Hemorrhagic Necrotizing Pneumonia Caused by Trichosporon asahii Suspected by Distinctive Histology in Tissue

Abstract

Abstract Trichosporon spp. are yeast-like organisms most often responsible for superficial skin infections (white piedra) and may transiently colonize the respiratory tract. Trichosporon asahii can be an opportunistic pathogen, causing invasive disease and sometimes disseminated infections, usually in immunocompromised patients. They are the third most commonly isolated yeast species in clinical settings. They cause hemorrhagic and necrotizing bronchopneumonia due to vascular invasion; mycotic emboli are identified within hemorrhagic infarcts. Distinctive pleomorphic budding yeasts, true hyphae, and arthroconidia stain weakly with silver stain in tissue.
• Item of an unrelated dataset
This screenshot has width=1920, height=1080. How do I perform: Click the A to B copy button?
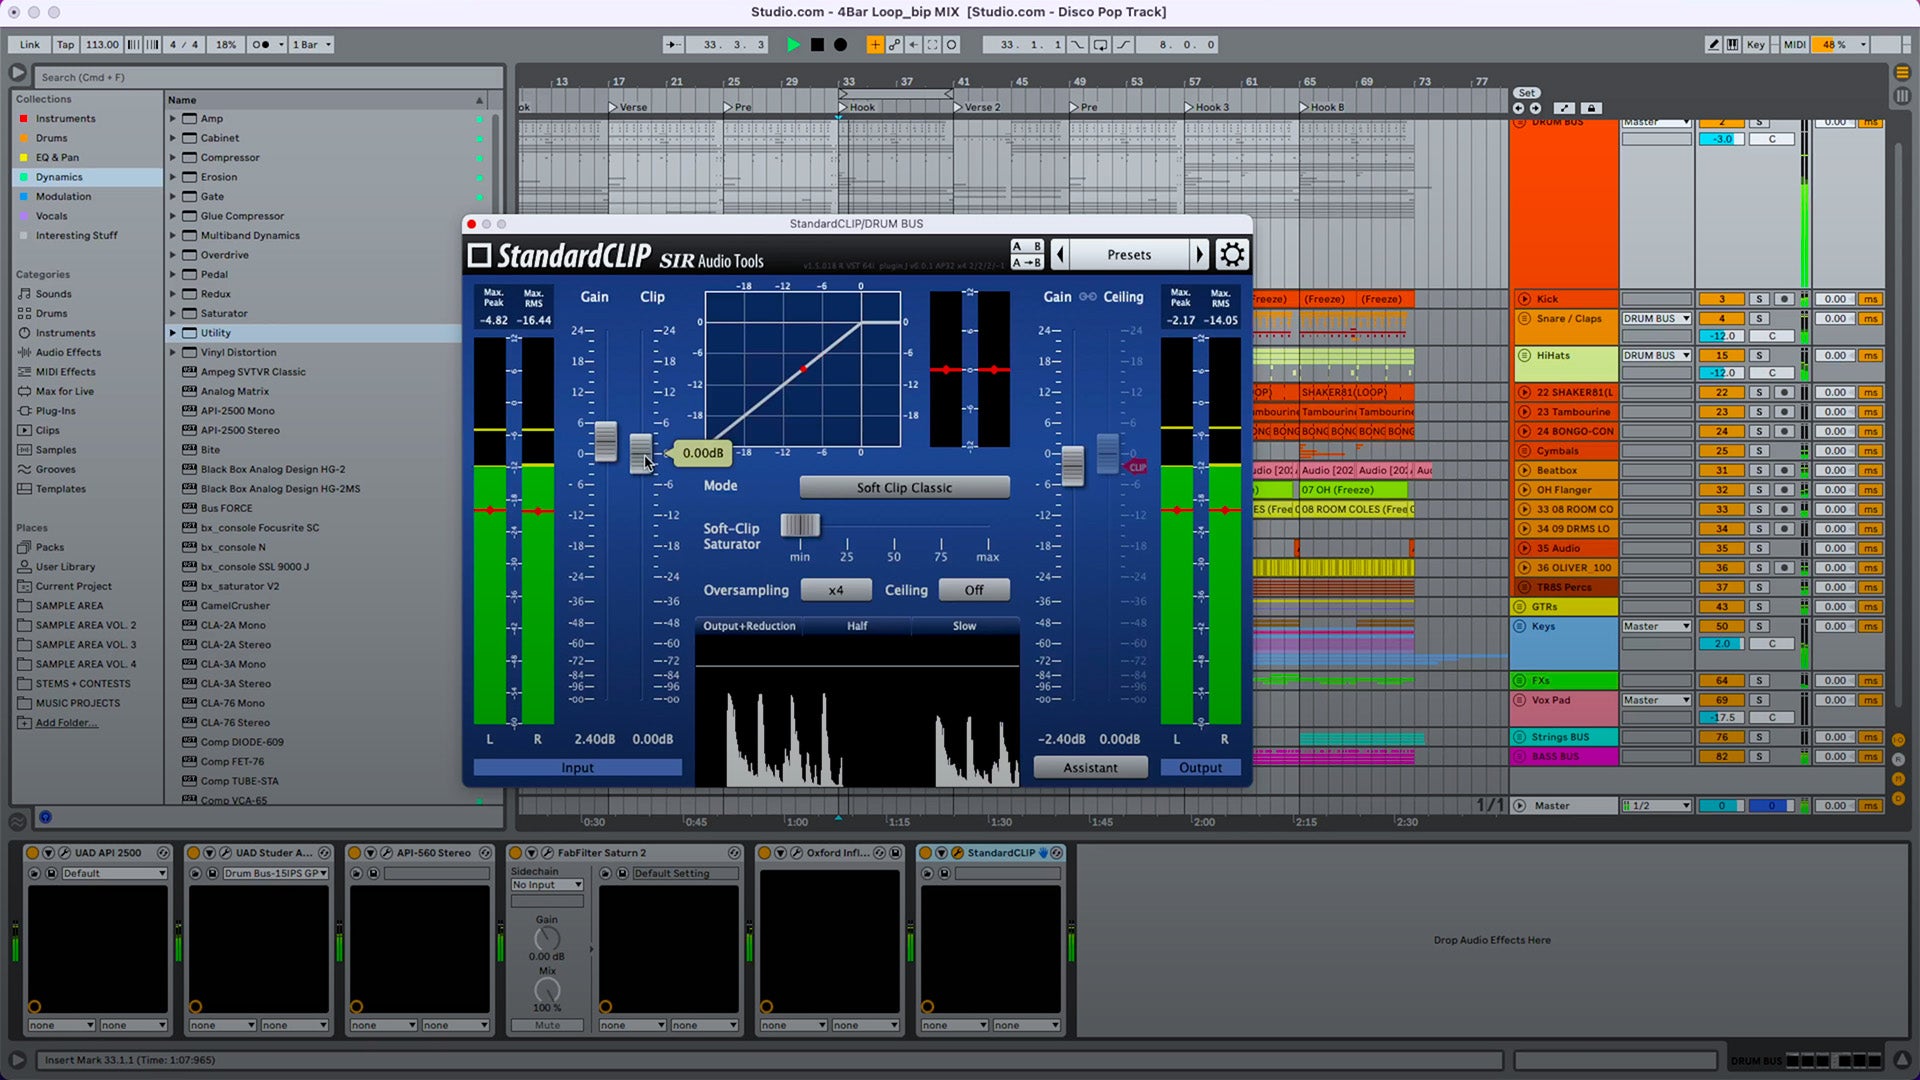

A 53-year-old HIV-negative male with PMH of schizophrenia and intravenous drug abuse presented with shortness of breath and chest pain. Patient was admitted to the MICU for acute respiratory distress likely secondary to pneumonia. Chest CT scan revealed multiple ill-defined opacities in the lung periphery. The patient had neutrophilic leukocytosis and positive blood culture for methicillin-resistant Staphylococcus aureus and Candida glabrata. Broad-spectrum antibiotics and antifungal drugs (fluconazole, voriconazole, amphotericin B, micafungin) were started. Two weeks later, wedge lung biopsy revealed necrotizing pneumonia with abscess formation and pleomorphic budding yeast-like cells, measuring 3 to 6 microns in diameter; septated hyphae; and arthroconidia. Culture of a bronchial washing was confirmed to be T asahii by matrix-assisted laser desorption/ionization time of flight (MALDI-TOF). Unfortunately, the patient died and partial autopsy of his lungs showed the same pathogen. Invasive respiratory infections caused by T asahii have increased in frequency over the last two decades. Distinctive histology in tissue (pleomorphic yeasts, septated hyphae, and arthroconidia) can suggest the diagnosis, confirmed with MALDI-TOF. Risk factors for invasion include prior antibiotic therapy, central catheterization, malignancy (often hematologic), and intensive care unit admission. Thirty-day all-cause mortality has been reported to be 42% and has been linked to resistance to amphotericin B and echinocandins.